La empleada señaló que “no es la primera vez” que sufre ese destrato, pero esta vez se asustó mucho porque soltaron el comentario de que iban a golpearla. “Yo los mire y no respondí nada. Del miedo y los nervios, mando mensaje avisando al grupo de mi trabajo”, relató.
Una de sus compañeras atinó a enviarle un mensaje a la madre de la joven. Posteriormente, su celular se apagó. “Mi mamá se hizo presente como toda madre lo haría para defender a su hijo”, sostuvo la trabajadora.
Ante sus planteos, su progenitora fue a hablar con empleados del otro negocio para solicitarles que hablen con sus jefes y les pidan acercarse al lugar para decirles por qué quieren agredir a su hija.
“Yo jamás le hice nada, solo me iba a trabajar a ‘negrear’, cómo ellos me dicen porque para mí sea lo que sea es un trabajo DIGNO… También a ese entonces mi compañera de trabajo ya había dado aviso a mis jefes que también se hicieron presentes en el lugar”, comentó.

Siempre según su relato, los de “Feliddonas” esperaron que todos se vayan. Fue entonces que la empleada dio aviso de que la joven y su madre estaban solas. “Y no fueron a hablar. Fueron directamente a agredirnos, a pegarme a mí! Esta gente ordinaria porque no hay otra palabra, jamás los he molestado”, ratificó.
Seguidamente, se preguntó qué necesidad tienen de hacer “daño”. “Esta pareja de FELIDONAS el señor jefe la agarró a mi mamá con su parienta, así su mujer con su hermana me puedan pegar a mi, y yo me defendí. Mi mamá logro hacer que la suelten y también la pegaron”, reveló finalmente sobre el crudo episodio a plena luz del día.

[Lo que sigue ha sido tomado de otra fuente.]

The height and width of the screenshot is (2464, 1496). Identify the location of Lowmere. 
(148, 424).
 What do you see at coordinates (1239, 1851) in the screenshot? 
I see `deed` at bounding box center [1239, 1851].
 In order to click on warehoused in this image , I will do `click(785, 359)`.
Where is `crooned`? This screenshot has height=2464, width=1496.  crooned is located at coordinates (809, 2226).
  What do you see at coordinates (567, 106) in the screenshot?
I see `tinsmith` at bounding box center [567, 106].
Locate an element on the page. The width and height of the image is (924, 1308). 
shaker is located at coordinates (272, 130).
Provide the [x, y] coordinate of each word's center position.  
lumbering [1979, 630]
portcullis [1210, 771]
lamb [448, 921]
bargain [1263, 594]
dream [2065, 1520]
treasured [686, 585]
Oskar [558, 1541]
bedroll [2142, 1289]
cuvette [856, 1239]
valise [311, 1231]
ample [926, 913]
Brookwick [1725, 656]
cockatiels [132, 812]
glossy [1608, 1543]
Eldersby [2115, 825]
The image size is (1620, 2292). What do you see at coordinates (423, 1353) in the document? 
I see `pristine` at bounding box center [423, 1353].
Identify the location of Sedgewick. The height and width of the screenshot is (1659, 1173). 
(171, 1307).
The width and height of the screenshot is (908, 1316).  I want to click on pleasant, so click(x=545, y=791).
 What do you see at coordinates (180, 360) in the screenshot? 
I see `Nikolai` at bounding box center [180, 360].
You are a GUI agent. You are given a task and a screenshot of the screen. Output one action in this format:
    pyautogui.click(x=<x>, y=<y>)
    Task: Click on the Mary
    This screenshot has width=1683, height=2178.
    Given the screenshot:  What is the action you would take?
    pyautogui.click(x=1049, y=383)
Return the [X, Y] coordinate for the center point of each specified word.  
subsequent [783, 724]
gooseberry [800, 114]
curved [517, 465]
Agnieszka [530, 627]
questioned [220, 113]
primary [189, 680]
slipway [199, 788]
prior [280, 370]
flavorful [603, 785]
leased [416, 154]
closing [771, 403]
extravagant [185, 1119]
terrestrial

La empleada expresó consideró que “esto llego al límite” y aseguró que ya denunció el hecho ante las autoridades correspondientes. “Quiero dejar adjuntado todas las pruebas y sepan lo que son esta clase de gente! ME TIRARON TODA LA MERCADERÍA CON QUE NECESIDAD? Tanta gente sin comer, sin poder comprar un pan, Dios mío lloro de la bronca!”, sostuvo y agradeció a la policía que llego justo a en el momento en que eran agredidas: “porque no sé en qué íbamos a terminar mi mamá y yo”, dijo.